El tren

LLEGADA: Nunca lo sabras.... DESTINO! LA VIDA!!
Un día, leí un libro que comparaba la vida con un viaje en tren.
Una comparación extremadamente interesante cuando es bien interpretada.
Interesante, porque nuestra vida es como un viaje en tren, llena de embarques y desembarques, de pequeños accidentes en el camino, de sorpresas agradables, con algunas subidas y bajadas tristes.
Cuando nacemos y subimos al tren, encontramos dos personas queridas, que nos harán conocer el viaje hasta el fin: “nuestros padres.”
Lamentablemente, ellos en alguna estación se bajaran para no volver a subir más.

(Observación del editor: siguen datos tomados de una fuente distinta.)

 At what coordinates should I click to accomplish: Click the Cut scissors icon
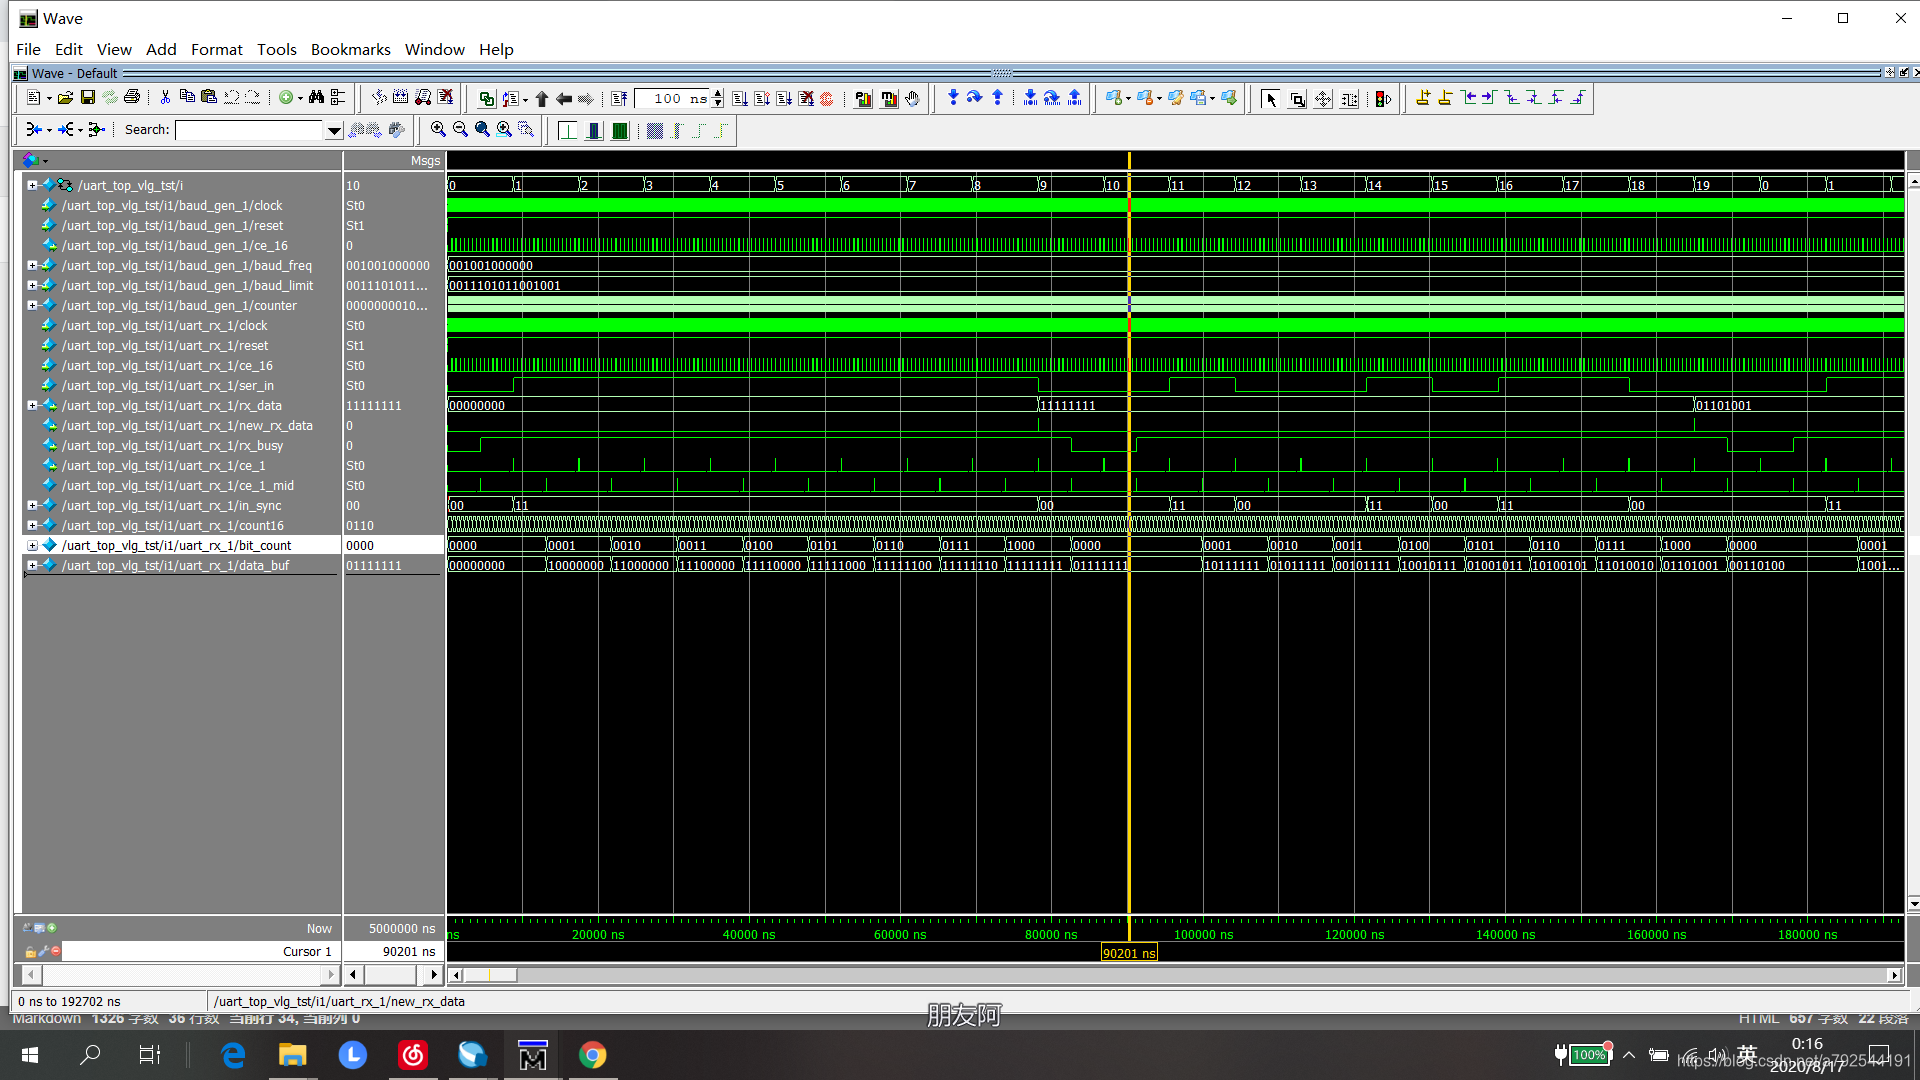165,98
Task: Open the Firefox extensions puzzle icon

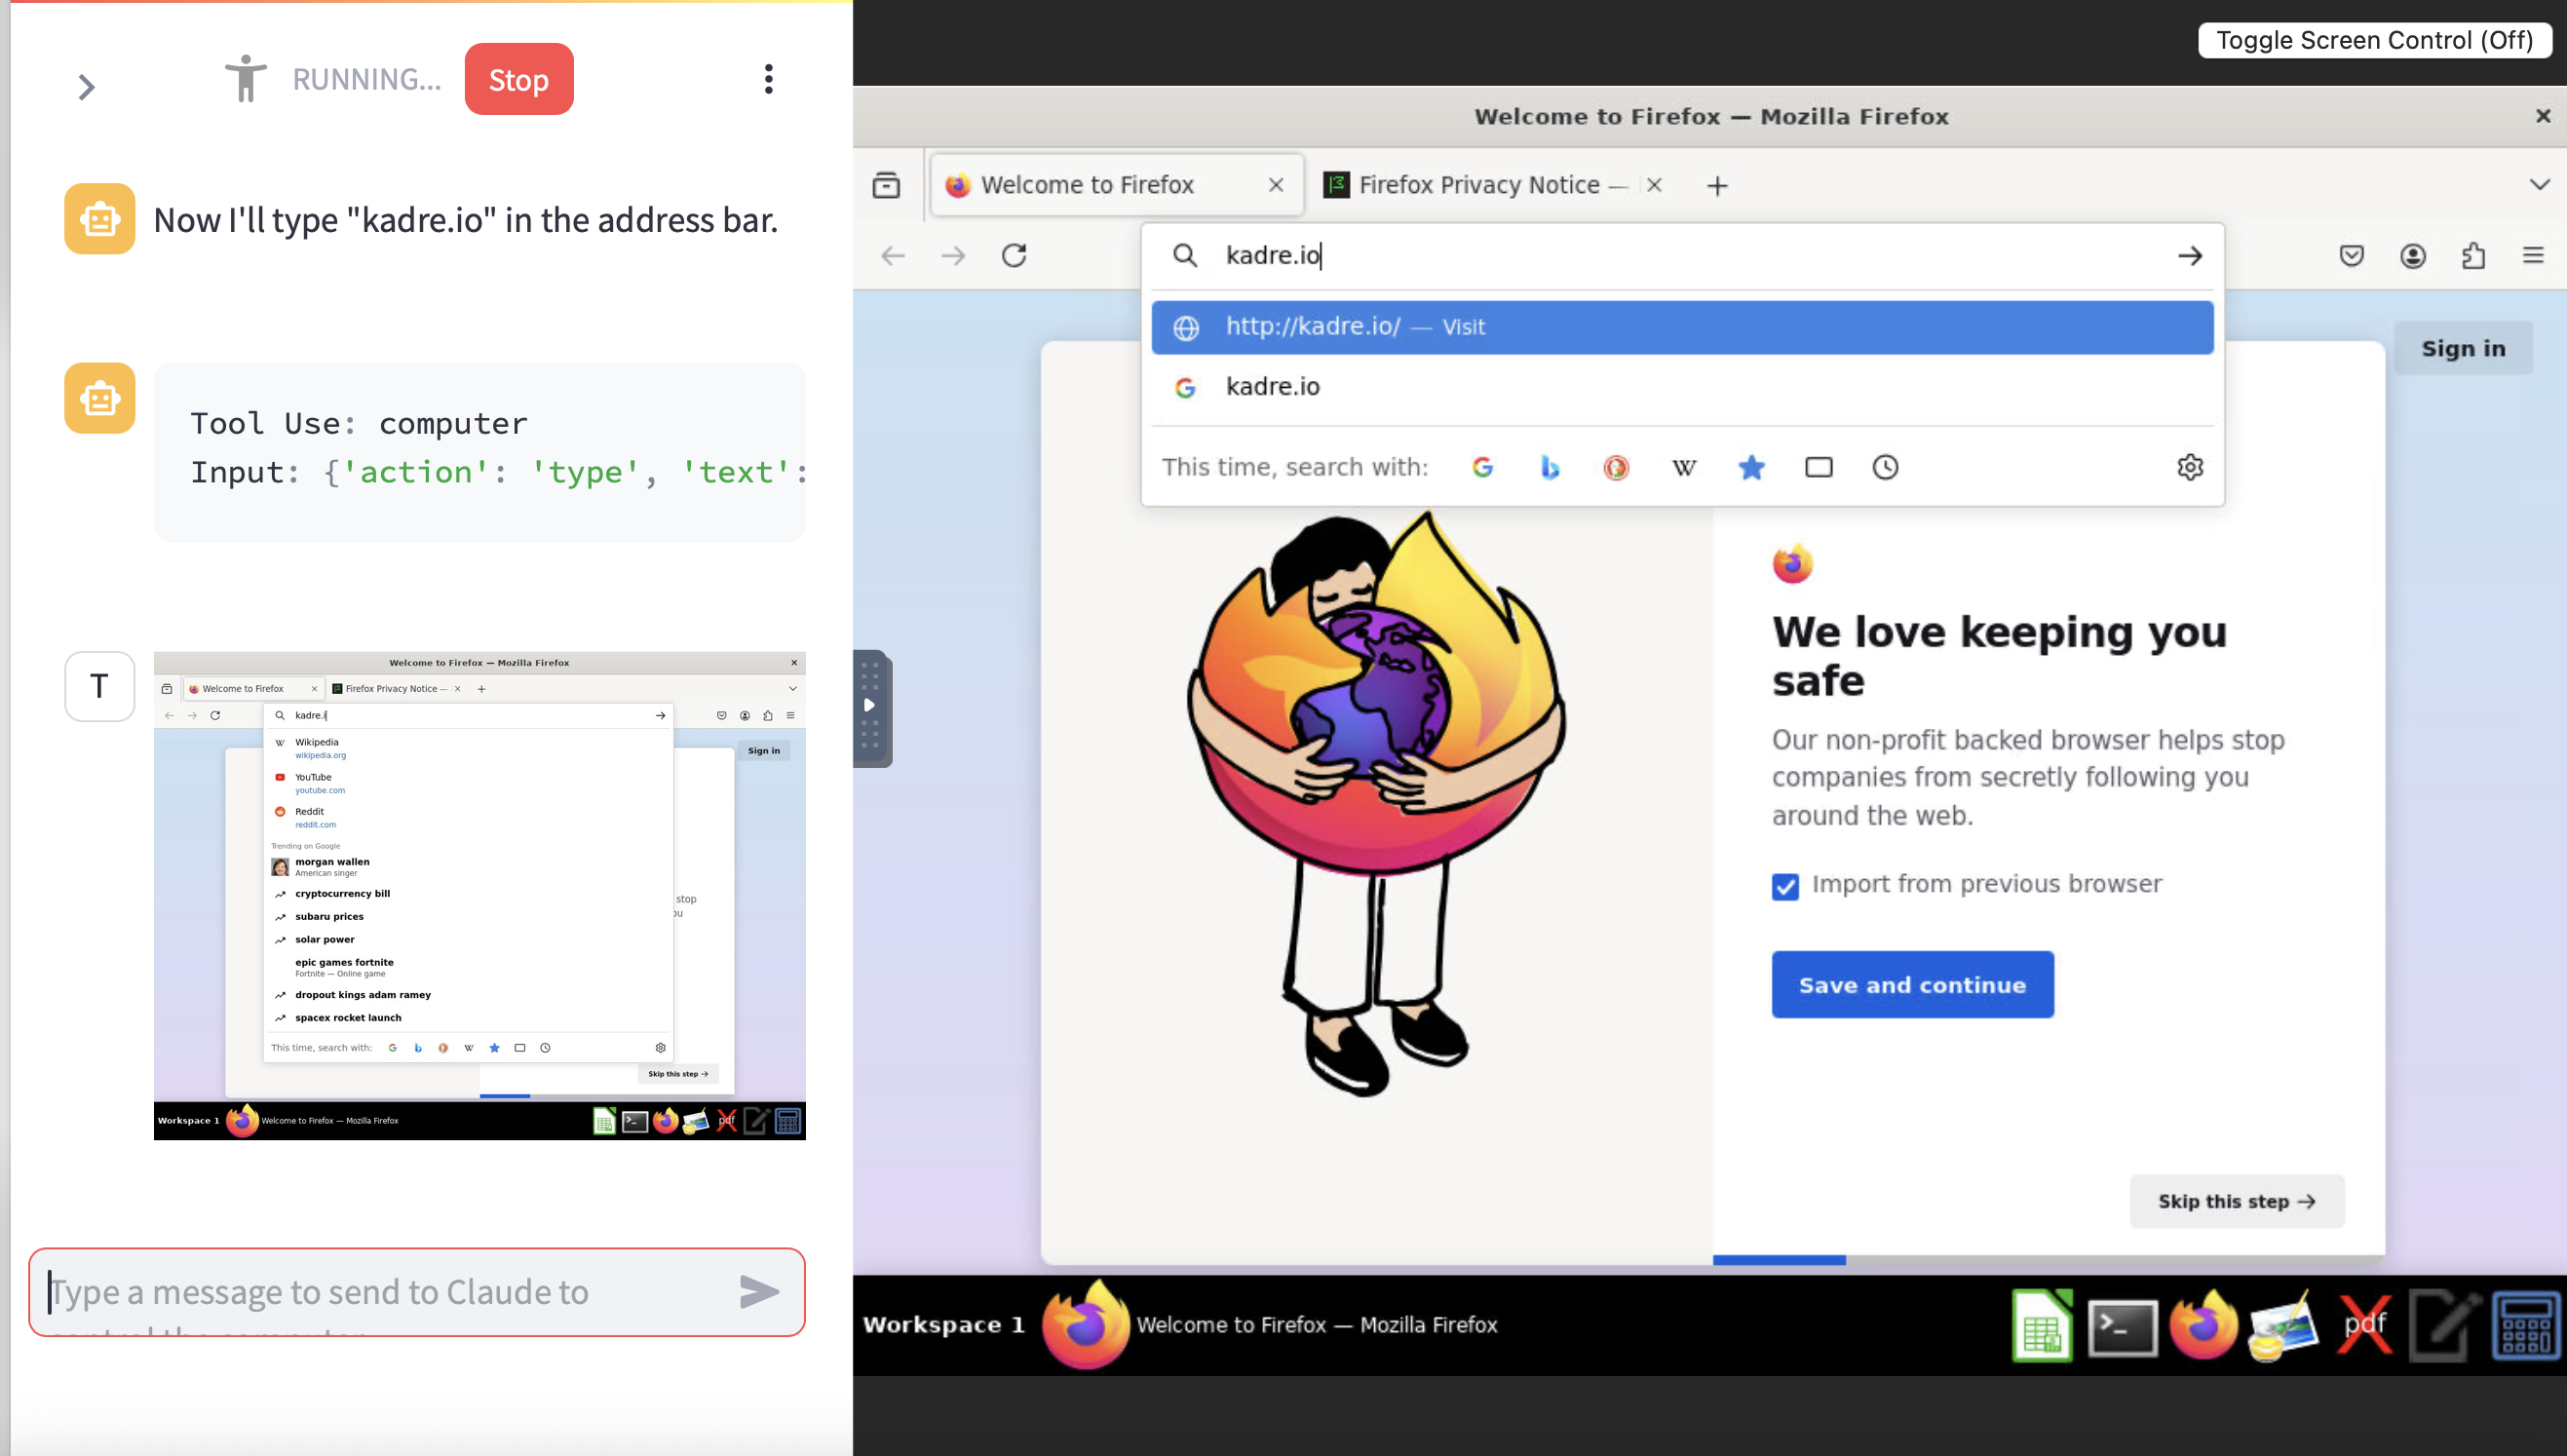Action: pos(2473,256)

Quedaremos huérfanos de su cariño, protección y afecto.
Pero a pesar de esto, nuestro viaje deberá continuar; conoceremos otras interesantes personas durante la larga travesía, entre ellos nuestros hermanos, amigos y amores.
Muchos de ellos solo realizaran un corto paseo, otros estarán siempre a nuestro lado, compartiendo alegrías y tristezas.
En el tren, también viajaran personas que andarán de vagón en vagón para ayudar a quien lo necesite.
Muy cerca......Muy cerca.......
Es curioso ver como algunos pasajeros a los que queremos deciden sentarse alejados de nosotros, en otros vagones...!
Muchos se bajaran y dejaran recuerdos imborrables, para ellos el viaje “TERMINO”..
Otros, en cambio, viajaran ocupando asientos, sin que nadie perciba que están allí. sentados..
Eso nos lleva a realizar el viaje distantes de ellos.
Pero eso no nos impedirá, aunque tal vez con alguna dificultad, acercarnos a ellos.
Lo difícil es aceptar que, a pesar de estar cerca… no podremos sentarnos juntos, pues muchas veces otras son las personas que los acompañan.
Este viaje es así, lleno de atropellos, sueños, fantasías, esperas, llegadas y partidas.
Sabemos que este tren solo realiza un viaje, el de ida....
Tratemos, entonces, de viajar lo mejor posible, intentando tener una buena relación con todos los pasajeros, procurando lo mejor de cada uno de ellos, recordando siempre que, en algún momento del viaje, alguien puede perder sus fuerzas y deberemos entender eso.
A nosotros también nos ocurrirá lo mismo; seguramente alguien nos entenderá y ayudará.
El gran misterio de este viaje es que no sabemos en cual estación nos tocara descender.
Pienso: cuando tenga que bajarme del tren ¿sentiré añoranzas?
Mi respuesta es SÍ; dejar a mis hijos viajando solos sera muy triste.
Separarme de los amores de mi vida, será doloroso.
Pero tengo la esperanza de que en algún momento nos volveremos a encontrar en la estación principal y tendré la emoción de verlos llegar con mucha mas experiencia de la que tenían al iniciar el viaje.